**WHAT THIS TASK INVOLVES**: Can you rewrite the records below with "computer-use agent" swapped for "screen-control agent" everywhere and nothing else changed?

**DATA ENTRIES**:
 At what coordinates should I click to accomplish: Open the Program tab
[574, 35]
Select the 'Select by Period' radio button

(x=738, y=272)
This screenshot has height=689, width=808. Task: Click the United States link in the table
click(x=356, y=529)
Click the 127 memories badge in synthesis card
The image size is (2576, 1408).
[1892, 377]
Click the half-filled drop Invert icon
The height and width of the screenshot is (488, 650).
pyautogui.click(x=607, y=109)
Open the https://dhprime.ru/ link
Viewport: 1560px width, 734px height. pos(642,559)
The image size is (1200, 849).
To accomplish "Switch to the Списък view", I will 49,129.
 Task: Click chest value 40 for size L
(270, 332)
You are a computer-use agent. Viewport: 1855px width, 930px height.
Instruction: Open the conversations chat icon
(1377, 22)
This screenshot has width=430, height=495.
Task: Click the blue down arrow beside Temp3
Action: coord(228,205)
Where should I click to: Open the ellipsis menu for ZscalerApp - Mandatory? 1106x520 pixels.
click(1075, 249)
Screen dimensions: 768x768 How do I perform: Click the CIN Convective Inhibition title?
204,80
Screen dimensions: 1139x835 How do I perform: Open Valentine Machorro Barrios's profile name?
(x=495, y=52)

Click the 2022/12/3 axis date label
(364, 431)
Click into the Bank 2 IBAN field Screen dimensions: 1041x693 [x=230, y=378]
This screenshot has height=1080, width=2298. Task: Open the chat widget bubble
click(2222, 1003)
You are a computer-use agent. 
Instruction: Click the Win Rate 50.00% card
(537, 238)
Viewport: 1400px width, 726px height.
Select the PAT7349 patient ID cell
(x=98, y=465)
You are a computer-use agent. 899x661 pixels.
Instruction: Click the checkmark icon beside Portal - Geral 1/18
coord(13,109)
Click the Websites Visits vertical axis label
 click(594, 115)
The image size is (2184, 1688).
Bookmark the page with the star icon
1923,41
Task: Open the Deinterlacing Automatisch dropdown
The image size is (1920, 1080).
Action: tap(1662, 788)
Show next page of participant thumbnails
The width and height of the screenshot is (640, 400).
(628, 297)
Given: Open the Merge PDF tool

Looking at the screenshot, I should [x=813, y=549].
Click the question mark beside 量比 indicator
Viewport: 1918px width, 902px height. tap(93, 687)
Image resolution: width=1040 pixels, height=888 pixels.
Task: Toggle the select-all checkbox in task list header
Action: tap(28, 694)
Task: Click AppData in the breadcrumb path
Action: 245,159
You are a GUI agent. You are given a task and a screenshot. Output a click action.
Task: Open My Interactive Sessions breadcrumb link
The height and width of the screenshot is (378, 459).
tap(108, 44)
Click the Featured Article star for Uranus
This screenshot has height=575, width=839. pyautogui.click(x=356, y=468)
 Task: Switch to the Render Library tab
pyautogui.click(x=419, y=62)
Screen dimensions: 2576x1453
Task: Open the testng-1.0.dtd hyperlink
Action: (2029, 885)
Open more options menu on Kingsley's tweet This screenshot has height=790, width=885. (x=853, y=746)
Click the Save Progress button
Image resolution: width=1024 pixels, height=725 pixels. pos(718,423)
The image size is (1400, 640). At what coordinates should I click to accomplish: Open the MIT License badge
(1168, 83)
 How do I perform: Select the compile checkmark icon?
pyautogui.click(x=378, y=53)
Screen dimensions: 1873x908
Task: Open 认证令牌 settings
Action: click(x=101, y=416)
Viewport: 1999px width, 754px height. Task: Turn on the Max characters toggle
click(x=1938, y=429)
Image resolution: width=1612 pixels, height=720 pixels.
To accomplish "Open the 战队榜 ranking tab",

**EXERCISE OUTPUT**:
 At what coordinates should I click to accomplish: Open the Program tab
[574, 35]
Select the 'Select by Period' radio button

(x=738, y=272)
This screenshot has height=689, width=808. Task: Click the United States link in the table
click(x=356, y=529)
Click the 127 memories badge in synthesis card
The image size is (2576, 1408).
[1892, 377]
Click the half-filled drop Invert icon
The height and width of the screenshot is (488, 650).
pyautogui.click(x=607, y=109)
Open the https://dhprime.ru/ link
Viewport: 1560px width, 734px height. pos(642,559)
The image size is (1200, 849).
To accomplish "Switch to the Списък view", I will 49,129.
 Task: Click chest value 40 for size L
(270, 332)
You are a screen-control agent. Viewport: 1855px width, 930px height.
Instruction: Open the conversations chat icon
(1377, 22)
This screenshot has width=430, height=495.
Task: Click the blue down arrow beside Temp3
Action: coord(228,205)
Where should I click to: Open the ellipsis menu for ZscalerApp - Mandatory? 1106x520 pixels.
click(1075, 249)
Screen dimensions: 768x768 How do I perform: Click the CIN Convective Inhibition title?
204,80
Screen dimensions: 1139x835 How do I perform: Open Valentine Machorro Barrios's profile name?
(x=495, y=52)

Click the 2022/12/3 axis date label
(364, 431)
Click into the Bank 2 IBAN field Screen dimensions: 1041x693 [x=230, y=378]
This screenshot has height=1080, width=2298. Task: Open the chat widget bubble
click(2222, 1003)
You are a screen-control agent. 
Instruction: Click the Win Rate 50.00% card
(537, 238)
Viewport: 1400px width, 726px height.
Select the PAT7349 patient ID cell
(x=98, y=465)
You are a screen-control agent. 899x661 pixels.
Instruction: Click the checkmark icon beside Portal - Geral 1/18
coord(13,109)
Click the Websites Visits vertical axis label
 click(594, 115)
The image size is (2184, 1688).
Bookmark the page with the star icon
1923,41
Task: Open the Deinterlacing Automatisch dropdown
The image size is (1920, 1080).
Action: tap(1662, 788)
Show next page of participant thumbnails
The width and height of the screenshot is (640, 400).
(628, 297)
Given: Open the Merge PDF tool

Looking at the screenshot, I should [x=813, y=549].
Click the question mark beside 量比 indicator
Viewport: 1918px width, 902px height. tap(93, 687)
Image resolution: width=1040 pixels, height=888 pixels.
Task: Toggle the select-all checkbox in task list header
Action: tap(28, 694)
Task: Click AppData in the breadcrumb path
Action: 245,159
You are a GUI agent. You are given a task and a screenshot. Output a click action.
Task: Open My Interactive Sessions breadcrumb link
The height and width of the screenshot is (378, 459).
tap(108, 44)
Click the Featured Article star for Uranus
This screenshot has height=575, width=839. pyautogui.click(x=356, y=468)
 Task: Switch to the Render Library tab
pyautogui.click(x=419, y=62)
Screen dimensions: 2576x1453
Task: Open the testng-1.0.dtd hyperlink
Action: (2029, 885)
Open more options menu on Kingsley's tweet This screenshot has height=790, width=885. (x=853, y=746)
Click the Save Progress button
Image resolution: width=1024 pixels, height=725 pixels. pos(718,423)
The image size is (1400, 640). At what coordinates should I click to accomplish: Open the MIT License badge
(1168, 83)
 How do I perform: Select the compile checkmark icon?
pyautogui.click(x=378, y=53)
Screen dimensions: 1873x908
Task: Open 认证令牌 settings
Action: click(x=101, y=416)
Viewport: 1999px width, 754px height. Task: Turn on the Max characters toggle
click(x=1938, y=429)
Image resolution: width=1612 pixels, height=720 pixels.
To accomplish "Open the 战队榜 ranking tab",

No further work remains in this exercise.